▶ _The problem_
Of the entries below, copy only those lines that contain the word "next".

▶ _Collected data_

-*-*-

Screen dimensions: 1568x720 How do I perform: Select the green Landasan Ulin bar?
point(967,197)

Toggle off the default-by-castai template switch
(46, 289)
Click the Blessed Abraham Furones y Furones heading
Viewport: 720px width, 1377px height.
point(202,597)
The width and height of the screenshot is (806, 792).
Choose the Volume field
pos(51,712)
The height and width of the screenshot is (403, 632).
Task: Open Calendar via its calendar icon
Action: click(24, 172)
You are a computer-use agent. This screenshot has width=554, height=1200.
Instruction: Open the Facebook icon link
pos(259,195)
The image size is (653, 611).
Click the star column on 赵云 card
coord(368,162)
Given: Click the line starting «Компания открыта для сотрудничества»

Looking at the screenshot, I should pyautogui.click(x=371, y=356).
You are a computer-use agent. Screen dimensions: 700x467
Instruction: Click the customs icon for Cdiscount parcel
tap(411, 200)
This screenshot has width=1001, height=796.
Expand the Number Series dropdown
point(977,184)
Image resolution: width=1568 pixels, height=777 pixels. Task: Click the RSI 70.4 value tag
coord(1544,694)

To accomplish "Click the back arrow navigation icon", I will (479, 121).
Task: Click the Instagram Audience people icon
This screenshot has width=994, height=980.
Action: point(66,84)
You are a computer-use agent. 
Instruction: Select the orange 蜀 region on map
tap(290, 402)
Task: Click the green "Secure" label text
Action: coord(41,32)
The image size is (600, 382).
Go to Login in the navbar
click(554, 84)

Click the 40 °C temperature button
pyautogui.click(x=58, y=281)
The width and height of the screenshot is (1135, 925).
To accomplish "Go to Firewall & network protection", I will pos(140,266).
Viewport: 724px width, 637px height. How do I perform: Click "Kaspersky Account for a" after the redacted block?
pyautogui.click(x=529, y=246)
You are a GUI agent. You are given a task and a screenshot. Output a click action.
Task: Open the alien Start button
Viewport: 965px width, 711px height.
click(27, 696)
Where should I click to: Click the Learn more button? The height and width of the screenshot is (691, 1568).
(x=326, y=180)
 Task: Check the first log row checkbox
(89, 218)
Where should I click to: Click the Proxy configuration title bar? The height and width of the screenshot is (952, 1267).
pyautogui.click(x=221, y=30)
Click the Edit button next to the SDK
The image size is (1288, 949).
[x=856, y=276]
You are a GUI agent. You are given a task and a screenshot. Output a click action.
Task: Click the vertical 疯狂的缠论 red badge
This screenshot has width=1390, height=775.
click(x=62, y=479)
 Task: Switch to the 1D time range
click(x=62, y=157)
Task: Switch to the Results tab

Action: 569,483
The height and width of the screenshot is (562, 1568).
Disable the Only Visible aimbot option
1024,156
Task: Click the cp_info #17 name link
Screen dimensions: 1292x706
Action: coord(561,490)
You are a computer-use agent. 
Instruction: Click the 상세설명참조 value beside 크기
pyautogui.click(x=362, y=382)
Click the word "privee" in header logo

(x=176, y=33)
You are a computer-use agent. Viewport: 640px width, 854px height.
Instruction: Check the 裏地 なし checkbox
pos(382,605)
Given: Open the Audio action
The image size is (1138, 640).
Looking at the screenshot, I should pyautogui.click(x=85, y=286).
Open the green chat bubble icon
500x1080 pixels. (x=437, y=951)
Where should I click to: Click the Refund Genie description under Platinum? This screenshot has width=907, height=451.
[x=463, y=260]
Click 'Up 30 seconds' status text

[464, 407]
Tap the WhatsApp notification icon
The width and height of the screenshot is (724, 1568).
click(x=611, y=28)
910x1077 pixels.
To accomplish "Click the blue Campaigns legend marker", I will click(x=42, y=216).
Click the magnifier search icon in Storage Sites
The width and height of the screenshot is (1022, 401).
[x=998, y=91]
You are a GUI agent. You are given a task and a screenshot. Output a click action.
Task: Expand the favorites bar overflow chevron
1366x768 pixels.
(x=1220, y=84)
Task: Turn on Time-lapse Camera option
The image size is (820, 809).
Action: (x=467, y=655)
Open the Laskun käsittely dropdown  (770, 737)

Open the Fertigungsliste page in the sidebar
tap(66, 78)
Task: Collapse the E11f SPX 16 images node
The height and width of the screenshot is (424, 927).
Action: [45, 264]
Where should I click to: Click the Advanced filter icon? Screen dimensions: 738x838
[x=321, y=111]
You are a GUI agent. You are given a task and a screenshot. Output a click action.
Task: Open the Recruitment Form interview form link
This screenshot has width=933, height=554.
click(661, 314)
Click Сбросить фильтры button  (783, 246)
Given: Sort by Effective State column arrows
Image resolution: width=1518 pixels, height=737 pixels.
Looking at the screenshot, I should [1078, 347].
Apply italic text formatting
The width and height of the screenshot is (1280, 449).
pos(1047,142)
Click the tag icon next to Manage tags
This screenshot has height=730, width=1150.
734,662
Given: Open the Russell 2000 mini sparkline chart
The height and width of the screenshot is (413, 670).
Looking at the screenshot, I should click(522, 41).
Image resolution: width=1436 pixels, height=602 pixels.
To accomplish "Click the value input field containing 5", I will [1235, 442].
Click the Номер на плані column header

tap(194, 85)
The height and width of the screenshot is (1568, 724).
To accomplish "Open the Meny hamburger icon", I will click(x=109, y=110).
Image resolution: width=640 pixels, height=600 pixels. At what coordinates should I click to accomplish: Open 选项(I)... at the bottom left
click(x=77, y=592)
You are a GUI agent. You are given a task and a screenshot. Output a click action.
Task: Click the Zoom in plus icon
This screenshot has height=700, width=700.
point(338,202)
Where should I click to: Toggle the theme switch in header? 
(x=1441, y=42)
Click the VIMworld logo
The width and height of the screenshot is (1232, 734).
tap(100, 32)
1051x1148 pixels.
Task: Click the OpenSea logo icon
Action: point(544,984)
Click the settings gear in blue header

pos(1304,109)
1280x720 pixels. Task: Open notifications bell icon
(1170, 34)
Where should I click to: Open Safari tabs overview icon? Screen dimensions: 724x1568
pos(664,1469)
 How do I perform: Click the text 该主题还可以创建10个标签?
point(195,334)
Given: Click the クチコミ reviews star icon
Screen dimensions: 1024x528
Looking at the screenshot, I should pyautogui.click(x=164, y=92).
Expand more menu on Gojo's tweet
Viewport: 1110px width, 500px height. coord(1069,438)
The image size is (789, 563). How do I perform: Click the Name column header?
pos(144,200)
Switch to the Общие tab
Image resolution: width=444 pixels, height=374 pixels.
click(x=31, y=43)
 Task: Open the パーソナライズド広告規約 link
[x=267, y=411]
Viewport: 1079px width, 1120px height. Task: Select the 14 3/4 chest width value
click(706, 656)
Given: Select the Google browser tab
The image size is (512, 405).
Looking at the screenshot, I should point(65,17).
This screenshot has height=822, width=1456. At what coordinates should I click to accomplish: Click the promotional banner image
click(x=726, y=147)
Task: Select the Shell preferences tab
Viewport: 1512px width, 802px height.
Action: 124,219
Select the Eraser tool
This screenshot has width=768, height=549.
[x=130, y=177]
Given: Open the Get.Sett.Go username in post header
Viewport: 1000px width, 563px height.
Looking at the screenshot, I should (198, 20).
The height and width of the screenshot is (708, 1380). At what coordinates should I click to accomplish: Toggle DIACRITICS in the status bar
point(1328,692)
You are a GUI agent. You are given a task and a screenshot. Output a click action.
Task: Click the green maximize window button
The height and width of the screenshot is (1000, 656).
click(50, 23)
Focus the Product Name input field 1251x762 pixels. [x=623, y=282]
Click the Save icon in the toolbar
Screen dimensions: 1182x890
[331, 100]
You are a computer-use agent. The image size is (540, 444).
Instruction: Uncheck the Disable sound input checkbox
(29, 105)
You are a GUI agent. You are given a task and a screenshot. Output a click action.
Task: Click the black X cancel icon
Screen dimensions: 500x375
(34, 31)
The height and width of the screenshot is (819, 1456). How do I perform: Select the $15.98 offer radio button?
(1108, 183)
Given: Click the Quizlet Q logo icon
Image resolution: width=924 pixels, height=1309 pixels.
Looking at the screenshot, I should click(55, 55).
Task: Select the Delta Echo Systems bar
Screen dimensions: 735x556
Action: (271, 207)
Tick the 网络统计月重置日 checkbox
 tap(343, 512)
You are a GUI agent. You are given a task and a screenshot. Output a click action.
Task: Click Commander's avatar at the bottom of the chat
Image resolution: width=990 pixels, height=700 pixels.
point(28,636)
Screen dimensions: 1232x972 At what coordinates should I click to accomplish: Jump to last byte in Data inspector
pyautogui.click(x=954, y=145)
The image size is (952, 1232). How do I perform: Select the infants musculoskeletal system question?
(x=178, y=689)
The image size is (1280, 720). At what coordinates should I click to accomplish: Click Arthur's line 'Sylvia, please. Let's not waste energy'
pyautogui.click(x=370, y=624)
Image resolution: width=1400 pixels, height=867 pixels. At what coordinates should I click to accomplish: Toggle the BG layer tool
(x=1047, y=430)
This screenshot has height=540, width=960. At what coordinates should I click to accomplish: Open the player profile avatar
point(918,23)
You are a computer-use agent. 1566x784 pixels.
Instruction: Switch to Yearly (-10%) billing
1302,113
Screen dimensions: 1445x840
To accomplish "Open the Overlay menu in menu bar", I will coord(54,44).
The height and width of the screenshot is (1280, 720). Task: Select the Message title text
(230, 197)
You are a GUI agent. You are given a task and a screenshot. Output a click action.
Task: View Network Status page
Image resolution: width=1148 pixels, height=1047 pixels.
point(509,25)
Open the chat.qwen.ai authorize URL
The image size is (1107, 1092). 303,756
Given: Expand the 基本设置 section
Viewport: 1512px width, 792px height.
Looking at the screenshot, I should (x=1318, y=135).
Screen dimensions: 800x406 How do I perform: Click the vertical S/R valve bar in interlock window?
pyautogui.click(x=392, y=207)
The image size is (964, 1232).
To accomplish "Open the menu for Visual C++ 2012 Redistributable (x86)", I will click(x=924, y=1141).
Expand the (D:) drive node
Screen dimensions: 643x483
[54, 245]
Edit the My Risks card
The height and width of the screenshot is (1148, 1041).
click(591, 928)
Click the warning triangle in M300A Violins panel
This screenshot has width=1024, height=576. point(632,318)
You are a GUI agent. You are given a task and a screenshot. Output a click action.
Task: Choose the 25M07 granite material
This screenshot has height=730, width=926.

-*-*-

▶ _Answer below_
Click the Edit button next to the SDK
Click the tag icon next to Manage tags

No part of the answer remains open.